Dans le monde consulaire et dans certaines filières industrielles, les rapprochements entre la Basse et la Haute-Normandie sont déjà une réalité. Un nouveau pas a été franchi avec la création de la marque et de l’association Buy Normandie.

Buy Normandie. Quelques mois après la création de l’association éponyme, le concept séduit déjà plus d’un chef d’entreprise, tant en Basse-Normandie qu’en Haute-Normandie. « La Bretagne a une forte identité et sa notoriété est servie par un bras puissant qui est Bretagne International. La Normandie, qui possède aussi une notoriété mondiale, doit aussi disposer d’un instrument efficace comme Buy Normandie », plaide Stéphane Michalon, le président de Norman SAS en Basse-Normandie, un des leaders européens de l’équipement des abattoirs.

En Haute-Normandie, Ressorts Masselin est déjà membre du réseau birégional Normandie Aéro Espace (NAE), une initiative des grands donneurs d’ordre désireux de regrouper toutes les PME du secteur. « L’union fait la force », se félicite son directeur commercial Olivier Gouriou. Mais « quand les sociétés basses et hautes normandes se retrouvent dans un salon, elles ne disposent pas des mêmes aides régionales », s’agace le dirigeant du fabricant de ressorts, qui enfonce le clou. « Vous avez un aéroport à Caen, un deuxième au Havre et un troisième à Rouen. Mais aucun n’étant international, les entrepreneurs des deux régions pour voyager à l’étranger doivent se rendre à Beauvais ou le plus souvent à Roissy ou Orly ». « Avec une seule Normandie », sous-entendu un seul aéroport (mais où ? à Caen ? à Rouen ?), « on pourrait voyager mieux », tranche Olivier Gouriou, qui se félicite ainsi de la création de Buy Normandie.

Dans l’ouvrage intitulé « La Normandie en débat », douze géographes normands ont appelé en 2011 à une réunification de la Normandie. Parmi les arguments développés, un rapprochement régional permettrait d’atteindre une taille critique offrant la possibilité de peser en France et en Europe. A ce jour, le président du Conseil régional de Haute-Normandie, Alain Le Vern, est défavorable à l’idée de fusion. A l’inverse, son homologue de Basse-Normandie, Alain Beauvais, est favorable à une réunification. Tous deux s’accordent, néanmoins, pour des coopérations entre les deux régions.

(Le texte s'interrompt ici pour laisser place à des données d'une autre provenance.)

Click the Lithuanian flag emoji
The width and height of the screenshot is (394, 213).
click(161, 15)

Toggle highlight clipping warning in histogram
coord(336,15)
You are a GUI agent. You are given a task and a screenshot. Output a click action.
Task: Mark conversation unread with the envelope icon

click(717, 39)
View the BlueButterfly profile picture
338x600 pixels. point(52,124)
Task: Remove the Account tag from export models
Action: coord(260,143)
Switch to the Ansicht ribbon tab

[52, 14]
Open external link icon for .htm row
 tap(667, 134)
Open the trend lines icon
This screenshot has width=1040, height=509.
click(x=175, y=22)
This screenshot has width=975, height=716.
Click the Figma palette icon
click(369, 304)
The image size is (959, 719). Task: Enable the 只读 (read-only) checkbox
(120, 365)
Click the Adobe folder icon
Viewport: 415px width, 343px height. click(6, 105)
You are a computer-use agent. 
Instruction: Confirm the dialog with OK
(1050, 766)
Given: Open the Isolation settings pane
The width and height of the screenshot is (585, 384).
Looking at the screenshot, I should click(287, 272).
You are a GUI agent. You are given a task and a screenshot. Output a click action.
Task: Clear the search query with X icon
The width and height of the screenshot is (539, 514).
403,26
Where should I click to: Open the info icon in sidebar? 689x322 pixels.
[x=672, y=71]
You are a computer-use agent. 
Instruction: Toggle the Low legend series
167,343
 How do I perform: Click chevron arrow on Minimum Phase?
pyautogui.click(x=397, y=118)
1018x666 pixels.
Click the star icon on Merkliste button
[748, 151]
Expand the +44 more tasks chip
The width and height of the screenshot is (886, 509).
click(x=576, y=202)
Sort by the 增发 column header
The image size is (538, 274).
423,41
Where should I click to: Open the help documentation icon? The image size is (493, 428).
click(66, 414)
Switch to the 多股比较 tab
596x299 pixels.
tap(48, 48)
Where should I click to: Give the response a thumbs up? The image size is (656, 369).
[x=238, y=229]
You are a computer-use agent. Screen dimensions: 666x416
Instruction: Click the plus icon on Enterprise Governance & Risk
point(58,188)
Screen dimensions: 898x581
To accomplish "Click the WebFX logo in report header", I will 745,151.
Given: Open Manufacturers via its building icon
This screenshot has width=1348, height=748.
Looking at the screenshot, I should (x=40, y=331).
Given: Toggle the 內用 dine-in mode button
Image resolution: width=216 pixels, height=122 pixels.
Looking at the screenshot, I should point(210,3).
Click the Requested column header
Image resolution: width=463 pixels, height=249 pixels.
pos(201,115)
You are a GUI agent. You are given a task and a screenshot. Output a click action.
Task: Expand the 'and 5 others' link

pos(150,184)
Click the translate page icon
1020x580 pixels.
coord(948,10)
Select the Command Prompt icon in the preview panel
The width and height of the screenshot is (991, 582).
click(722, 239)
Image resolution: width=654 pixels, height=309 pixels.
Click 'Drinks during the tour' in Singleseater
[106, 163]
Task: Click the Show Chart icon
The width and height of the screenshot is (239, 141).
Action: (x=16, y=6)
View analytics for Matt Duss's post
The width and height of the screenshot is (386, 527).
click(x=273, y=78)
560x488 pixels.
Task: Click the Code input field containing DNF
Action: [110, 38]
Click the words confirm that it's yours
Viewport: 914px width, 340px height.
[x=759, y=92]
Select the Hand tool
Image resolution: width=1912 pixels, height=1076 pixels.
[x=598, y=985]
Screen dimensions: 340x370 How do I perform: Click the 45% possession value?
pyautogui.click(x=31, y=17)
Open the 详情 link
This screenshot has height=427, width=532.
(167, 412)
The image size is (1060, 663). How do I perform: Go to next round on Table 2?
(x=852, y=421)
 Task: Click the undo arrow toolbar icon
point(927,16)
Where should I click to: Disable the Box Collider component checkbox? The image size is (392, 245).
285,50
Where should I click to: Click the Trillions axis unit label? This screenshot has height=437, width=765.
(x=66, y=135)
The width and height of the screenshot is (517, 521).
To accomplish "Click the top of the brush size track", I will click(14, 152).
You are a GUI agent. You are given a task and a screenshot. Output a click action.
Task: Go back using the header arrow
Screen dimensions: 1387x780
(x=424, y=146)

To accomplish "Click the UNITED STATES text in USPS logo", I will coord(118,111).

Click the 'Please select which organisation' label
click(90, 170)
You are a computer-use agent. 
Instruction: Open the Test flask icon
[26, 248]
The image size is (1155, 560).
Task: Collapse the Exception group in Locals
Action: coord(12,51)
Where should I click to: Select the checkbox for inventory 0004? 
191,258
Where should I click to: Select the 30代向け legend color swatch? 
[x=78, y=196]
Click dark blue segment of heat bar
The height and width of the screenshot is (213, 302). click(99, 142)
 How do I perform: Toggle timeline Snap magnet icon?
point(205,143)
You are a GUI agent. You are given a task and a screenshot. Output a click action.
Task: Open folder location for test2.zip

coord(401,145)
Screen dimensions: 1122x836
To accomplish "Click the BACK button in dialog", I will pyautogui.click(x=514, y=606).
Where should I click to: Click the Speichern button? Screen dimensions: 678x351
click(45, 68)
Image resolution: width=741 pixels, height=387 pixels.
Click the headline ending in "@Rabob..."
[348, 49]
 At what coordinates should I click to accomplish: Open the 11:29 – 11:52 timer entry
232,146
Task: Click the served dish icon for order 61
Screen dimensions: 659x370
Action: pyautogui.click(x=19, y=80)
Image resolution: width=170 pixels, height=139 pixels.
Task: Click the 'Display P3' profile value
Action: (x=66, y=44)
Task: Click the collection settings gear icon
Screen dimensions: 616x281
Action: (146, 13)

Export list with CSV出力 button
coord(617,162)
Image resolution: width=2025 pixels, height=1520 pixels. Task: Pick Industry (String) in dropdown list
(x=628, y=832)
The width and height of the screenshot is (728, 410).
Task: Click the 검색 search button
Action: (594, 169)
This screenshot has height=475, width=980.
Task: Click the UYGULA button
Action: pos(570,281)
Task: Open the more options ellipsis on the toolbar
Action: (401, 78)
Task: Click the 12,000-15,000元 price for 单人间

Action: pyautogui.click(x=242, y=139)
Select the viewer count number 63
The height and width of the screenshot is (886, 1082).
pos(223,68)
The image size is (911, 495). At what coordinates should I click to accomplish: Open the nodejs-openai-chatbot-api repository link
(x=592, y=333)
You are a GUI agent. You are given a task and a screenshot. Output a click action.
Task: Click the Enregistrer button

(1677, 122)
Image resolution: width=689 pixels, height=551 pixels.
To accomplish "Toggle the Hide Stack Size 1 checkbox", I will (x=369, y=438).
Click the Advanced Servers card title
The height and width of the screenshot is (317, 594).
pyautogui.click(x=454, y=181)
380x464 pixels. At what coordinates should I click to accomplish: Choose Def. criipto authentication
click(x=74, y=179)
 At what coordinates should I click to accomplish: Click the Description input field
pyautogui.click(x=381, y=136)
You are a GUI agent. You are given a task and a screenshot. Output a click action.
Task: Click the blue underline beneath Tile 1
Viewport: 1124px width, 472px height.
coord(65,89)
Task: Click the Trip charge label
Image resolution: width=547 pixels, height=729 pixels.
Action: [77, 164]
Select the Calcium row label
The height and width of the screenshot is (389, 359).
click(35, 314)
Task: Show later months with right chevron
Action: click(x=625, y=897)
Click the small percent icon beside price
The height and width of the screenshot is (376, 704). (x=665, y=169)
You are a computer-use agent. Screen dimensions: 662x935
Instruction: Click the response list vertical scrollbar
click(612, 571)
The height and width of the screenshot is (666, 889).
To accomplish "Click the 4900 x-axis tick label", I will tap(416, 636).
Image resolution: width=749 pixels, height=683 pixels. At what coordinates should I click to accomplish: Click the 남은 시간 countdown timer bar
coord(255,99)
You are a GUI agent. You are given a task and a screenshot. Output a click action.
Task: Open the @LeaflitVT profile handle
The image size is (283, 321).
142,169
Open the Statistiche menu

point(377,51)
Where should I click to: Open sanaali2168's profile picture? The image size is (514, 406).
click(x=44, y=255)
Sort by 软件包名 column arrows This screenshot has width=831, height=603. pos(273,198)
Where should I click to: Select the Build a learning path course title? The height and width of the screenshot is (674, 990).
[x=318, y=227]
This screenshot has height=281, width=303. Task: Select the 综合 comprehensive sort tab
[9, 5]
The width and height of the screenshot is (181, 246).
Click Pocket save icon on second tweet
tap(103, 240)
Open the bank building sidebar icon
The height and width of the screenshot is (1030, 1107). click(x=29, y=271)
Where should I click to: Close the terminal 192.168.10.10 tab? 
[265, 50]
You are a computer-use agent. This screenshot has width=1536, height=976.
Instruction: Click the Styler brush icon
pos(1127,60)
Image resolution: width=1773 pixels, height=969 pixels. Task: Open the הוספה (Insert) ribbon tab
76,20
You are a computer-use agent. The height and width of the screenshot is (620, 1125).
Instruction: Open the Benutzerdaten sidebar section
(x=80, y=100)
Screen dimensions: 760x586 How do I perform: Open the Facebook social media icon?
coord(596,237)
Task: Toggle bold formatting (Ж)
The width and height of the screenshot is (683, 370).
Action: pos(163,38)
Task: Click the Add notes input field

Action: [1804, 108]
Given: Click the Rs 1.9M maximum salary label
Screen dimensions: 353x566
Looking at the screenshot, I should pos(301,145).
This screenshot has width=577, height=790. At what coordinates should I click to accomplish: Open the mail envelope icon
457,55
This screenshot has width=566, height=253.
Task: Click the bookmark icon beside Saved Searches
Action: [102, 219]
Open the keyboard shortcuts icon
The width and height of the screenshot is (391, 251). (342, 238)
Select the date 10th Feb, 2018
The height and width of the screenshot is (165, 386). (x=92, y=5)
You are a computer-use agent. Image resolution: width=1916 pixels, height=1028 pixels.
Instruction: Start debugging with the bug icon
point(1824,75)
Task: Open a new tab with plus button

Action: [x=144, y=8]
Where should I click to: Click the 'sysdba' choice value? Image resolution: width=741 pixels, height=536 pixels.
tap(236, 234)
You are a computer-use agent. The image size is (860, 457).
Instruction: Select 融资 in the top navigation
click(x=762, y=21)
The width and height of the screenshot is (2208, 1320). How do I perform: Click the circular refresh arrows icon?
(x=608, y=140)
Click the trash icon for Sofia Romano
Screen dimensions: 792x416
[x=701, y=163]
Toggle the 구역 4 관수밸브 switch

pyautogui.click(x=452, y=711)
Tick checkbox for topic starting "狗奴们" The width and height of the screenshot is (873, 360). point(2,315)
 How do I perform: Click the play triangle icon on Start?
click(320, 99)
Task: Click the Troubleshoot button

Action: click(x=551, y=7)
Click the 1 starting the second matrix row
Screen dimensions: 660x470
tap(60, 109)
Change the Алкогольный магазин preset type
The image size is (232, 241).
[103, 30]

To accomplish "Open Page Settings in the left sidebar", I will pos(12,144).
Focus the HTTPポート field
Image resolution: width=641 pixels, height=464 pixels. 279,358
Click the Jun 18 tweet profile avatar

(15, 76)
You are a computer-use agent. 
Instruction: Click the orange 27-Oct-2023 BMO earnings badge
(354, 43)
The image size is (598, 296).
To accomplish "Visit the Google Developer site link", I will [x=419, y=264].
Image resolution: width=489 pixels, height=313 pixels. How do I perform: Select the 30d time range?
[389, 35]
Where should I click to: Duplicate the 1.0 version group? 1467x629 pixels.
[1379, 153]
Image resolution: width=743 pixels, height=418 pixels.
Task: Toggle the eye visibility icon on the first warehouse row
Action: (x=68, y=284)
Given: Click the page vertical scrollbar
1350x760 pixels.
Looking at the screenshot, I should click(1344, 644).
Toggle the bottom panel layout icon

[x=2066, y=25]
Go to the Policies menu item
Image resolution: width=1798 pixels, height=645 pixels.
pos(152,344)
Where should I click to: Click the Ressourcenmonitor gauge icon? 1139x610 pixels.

C’est dans ce cadre que s’est constitué CCI de Normandie. Présidé par Jean-Claude Lechanoine (lire son interview), ce groupement des Chambres de commerce et d’industrie régionales (CCIR) de Basse-Normandie et de Haute-Normandie s’est doté d’un service international commun, CCI International Normandie. Il a mis aussi sur les fonts baptismaux l’association Buy Normandie, qui est également présidée par Jean-Claude Lechanoine.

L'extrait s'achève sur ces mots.